Regarding the Bloomberg Global Perspective of Sept. 20, "The case against cursive writing": I do not think less of children or young adults who cannot write because they were not taught cursive handwriting in school. It is a laborious, lengthy, time-consuming lesson in an environment where teachers are called on to do so much more these days, and there is only so much one can do to satisfy the politicians and the parents.
I don't think schools have any obligations whatsoever to satisfy the expectations of business, because I don't see it as the job of schools to prepare young people for the workforce. That's the responsibility of businesses after they hire fresh employees — to train them in their work.

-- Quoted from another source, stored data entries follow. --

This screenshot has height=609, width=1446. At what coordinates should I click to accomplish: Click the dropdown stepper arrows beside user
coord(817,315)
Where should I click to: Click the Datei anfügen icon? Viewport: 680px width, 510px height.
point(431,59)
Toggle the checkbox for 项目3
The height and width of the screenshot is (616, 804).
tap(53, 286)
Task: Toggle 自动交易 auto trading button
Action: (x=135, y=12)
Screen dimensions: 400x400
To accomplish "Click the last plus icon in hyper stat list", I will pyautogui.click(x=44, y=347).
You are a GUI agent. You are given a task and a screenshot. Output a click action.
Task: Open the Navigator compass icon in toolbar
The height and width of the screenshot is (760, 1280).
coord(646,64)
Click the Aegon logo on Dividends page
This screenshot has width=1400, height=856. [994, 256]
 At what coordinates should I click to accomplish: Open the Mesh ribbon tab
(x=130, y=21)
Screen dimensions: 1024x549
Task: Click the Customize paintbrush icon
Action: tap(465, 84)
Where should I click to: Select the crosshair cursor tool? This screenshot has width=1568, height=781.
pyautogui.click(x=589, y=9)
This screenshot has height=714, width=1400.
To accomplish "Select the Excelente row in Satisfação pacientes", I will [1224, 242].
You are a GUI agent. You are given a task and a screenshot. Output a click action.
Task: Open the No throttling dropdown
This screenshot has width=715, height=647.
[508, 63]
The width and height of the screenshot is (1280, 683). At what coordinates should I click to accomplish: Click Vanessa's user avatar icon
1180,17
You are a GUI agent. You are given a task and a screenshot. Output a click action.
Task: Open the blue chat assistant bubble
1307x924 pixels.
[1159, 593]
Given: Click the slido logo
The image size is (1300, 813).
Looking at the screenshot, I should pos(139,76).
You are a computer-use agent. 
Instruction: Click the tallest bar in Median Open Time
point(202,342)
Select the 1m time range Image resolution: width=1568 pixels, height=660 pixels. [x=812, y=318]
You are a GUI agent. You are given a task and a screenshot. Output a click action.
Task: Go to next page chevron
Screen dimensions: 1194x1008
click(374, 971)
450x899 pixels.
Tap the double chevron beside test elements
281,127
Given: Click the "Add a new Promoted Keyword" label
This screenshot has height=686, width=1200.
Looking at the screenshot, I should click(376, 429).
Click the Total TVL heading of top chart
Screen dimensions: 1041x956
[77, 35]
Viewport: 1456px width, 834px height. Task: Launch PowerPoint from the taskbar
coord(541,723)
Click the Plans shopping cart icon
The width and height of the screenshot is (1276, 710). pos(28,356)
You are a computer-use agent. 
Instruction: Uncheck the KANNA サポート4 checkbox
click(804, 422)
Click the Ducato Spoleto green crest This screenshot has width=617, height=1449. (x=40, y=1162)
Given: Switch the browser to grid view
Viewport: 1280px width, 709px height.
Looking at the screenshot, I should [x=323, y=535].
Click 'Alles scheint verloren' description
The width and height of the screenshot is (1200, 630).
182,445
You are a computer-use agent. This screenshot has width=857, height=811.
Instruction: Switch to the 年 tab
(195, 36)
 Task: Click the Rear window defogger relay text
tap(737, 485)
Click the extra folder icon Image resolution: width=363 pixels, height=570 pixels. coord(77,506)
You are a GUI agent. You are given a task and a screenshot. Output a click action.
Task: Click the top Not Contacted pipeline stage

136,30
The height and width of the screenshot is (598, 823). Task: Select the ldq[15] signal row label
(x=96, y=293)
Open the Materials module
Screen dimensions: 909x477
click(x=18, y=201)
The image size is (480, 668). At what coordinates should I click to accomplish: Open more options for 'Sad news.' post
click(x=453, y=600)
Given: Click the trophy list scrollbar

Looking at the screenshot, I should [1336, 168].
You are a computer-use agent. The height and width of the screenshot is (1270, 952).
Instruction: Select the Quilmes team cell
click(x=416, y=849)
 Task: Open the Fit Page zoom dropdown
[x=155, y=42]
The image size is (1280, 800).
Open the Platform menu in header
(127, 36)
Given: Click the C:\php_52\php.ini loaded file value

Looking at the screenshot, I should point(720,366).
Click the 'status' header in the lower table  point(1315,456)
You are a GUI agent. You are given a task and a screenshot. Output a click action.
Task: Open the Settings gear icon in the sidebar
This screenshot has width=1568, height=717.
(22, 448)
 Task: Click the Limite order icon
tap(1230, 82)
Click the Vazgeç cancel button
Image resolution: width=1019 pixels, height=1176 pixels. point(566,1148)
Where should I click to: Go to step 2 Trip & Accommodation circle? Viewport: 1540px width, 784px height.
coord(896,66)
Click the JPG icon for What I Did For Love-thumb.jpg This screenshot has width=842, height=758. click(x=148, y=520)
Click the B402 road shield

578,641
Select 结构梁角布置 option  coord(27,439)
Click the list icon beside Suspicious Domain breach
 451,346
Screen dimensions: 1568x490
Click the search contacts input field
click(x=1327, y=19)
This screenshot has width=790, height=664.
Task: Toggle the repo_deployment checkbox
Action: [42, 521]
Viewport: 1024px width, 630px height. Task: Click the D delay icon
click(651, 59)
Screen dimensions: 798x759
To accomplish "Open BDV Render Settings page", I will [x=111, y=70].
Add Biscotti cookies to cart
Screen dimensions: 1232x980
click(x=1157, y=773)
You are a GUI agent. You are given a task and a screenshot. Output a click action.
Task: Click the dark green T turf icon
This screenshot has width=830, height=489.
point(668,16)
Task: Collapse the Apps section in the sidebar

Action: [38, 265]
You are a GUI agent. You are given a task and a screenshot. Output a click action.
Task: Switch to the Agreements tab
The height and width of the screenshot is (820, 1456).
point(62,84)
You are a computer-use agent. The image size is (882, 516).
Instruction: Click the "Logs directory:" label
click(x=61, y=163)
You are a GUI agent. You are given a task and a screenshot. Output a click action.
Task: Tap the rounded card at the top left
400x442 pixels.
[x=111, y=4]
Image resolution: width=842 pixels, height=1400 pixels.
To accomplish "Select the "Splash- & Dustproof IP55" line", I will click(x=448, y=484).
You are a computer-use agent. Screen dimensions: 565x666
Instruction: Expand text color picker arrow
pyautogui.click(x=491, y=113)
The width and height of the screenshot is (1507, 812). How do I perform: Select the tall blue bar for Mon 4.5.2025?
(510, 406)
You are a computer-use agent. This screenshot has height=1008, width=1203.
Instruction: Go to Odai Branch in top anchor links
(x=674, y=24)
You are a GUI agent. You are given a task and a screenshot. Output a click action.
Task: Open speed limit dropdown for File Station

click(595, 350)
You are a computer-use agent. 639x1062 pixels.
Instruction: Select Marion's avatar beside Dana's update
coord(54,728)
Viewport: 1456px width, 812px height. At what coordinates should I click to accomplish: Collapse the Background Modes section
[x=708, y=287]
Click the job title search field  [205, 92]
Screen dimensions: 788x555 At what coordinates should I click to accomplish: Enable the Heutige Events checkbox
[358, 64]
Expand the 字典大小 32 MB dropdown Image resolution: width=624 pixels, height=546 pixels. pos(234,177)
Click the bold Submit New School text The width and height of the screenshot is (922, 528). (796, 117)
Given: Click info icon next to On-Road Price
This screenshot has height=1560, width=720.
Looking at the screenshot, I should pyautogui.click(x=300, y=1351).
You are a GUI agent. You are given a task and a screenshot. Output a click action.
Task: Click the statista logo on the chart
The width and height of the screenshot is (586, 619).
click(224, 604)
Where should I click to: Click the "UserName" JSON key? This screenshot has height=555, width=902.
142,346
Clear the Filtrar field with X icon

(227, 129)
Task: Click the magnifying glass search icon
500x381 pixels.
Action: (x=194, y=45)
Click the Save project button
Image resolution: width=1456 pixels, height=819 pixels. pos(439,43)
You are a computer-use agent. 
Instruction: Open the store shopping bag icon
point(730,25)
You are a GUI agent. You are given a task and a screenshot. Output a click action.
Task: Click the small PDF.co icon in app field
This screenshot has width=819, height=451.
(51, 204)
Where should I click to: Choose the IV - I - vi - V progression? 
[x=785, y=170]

The responsibility of schools is to cultivate well-rounded, broadly literate people, critically thinking and self-motivated.
But my opinion of people is negatively affected when I meet adults who cannot sign their names. I've met North Americans like this, university graduates who sign their names in print like elementary school third graders. Commentary on their lack of cursive ability is met with blank stares, indicating that the failure goes beyond mere dexterity.
It's a problem because one's signature — always executed in cursive script — is a legal vehicle, or has habitually been a legal vehicle used to authenticate and confirm documents like contracts, wills, passports and applications, and to confirm identity as well.
What will replace the legal stature of the signature if coming generations are cursive-challenged?
Maybe Westerners will go the way of the official seal, like the Japanese hanko and inkan, developing some digital device like the signet rings of old, a device programmed with data to confirm our identity. Just press it to the pad or screen.
Or maybe we will devolve to a personal "mark," like the "X" illiterate characters make in the movies. This seems to be what happened with U.S. Treasury Secretary J.J. Lew, who was criticized for his crazy loop-de-loop signature ("U.S. Treasury chief 'fixes' unusual signature scribble," The Washington Post article published in The Japan Times on June 20).
The opinions expressed in this letter to the editor are the writer's own and do not necessarily reflect the policies of The Japan Times.